[Stored data]
▬▬▬
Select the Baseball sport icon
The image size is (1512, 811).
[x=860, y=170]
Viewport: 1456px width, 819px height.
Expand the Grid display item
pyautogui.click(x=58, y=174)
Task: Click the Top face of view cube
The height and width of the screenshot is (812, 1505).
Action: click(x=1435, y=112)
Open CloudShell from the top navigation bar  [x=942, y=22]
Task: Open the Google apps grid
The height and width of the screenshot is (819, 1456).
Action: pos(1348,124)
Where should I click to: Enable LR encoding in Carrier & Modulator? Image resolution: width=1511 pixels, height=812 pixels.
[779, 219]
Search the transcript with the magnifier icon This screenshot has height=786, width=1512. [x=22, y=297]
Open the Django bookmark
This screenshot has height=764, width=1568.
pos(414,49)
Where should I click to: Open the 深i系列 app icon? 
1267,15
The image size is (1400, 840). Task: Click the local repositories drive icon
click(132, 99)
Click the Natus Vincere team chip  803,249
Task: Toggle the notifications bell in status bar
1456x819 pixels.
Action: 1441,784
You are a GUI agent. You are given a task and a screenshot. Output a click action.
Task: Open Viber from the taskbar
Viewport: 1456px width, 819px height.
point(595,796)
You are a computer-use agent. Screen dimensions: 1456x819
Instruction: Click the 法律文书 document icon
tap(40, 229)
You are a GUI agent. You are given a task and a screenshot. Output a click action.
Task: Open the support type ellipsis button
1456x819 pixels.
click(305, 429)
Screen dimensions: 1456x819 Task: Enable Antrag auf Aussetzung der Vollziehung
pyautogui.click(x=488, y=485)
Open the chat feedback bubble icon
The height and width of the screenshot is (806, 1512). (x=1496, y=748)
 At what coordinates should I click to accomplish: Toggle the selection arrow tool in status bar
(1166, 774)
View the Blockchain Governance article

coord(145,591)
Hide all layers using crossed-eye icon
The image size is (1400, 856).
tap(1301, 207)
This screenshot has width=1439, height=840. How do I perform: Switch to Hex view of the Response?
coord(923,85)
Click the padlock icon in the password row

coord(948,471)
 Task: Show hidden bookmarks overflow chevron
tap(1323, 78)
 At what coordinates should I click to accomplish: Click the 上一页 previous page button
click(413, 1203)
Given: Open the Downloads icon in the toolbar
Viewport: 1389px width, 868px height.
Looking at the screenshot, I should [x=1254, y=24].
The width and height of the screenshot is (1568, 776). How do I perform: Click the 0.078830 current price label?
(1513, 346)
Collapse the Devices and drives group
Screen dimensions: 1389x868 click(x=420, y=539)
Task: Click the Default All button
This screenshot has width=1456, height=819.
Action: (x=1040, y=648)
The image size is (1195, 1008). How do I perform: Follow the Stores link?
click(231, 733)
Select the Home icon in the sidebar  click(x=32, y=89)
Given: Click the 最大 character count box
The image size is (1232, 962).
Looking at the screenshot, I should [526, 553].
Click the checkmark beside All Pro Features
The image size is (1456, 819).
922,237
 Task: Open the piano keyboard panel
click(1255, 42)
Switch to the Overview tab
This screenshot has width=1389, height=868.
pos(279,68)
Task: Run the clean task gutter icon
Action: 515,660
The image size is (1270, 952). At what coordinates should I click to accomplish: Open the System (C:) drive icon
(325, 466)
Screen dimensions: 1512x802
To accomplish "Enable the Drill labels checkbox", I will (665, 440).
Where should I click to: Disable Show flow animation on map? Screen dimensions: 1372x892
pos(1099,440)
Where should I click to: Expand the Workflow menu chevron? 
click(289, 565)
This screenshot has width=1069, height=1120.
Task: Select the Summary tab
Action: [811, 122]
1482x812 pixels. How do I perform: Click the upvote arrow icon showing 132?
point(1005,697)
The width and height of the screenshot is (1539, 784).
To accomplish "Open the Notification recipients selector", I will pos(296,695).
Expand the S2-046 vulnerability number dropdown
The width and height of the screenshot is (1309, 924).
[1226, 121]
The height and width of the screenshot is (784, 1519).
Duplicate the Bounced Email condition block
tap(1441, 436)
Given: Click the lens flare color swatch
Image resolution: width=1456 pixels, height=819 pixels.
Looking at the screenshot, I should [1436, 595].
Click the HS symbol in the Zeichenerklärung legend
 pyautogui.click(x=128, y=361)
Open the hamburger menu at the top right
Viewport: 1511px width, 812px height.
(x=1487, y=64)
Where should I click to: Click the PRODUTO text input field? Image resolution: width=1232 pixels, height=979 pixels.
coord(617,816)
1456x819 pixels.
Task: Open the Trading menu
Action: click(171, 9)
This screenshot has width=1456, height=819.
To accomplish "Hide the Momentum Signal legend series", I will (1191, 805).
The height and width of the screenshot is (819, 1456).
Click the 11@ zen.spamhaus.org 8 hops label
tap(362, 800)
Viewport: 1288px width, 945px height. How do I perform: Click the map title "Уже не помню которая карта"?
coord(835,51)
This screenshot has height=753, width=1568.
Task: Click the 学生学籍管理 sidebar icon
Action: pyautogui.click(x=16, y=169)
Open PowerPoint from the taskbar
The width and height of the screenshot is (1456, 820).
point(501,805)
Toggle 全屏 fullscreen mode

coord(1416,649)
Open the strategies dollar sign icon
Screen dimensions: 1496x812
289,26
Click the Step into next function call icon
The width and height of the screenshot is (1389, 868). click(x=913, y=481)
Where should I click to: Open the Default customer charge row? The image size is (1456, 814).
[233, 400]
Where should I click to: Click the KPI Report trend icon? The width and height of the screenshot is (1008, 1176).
▬▬▬
» **What the exercise asks**
For every line above that includes the word "from", return the line.

» **Problem solution**
Open CloudShell from the top navigation bar  [x=942, y=22]
Task: Open Viber from the taskbar
Open PowerPoint from the taskbar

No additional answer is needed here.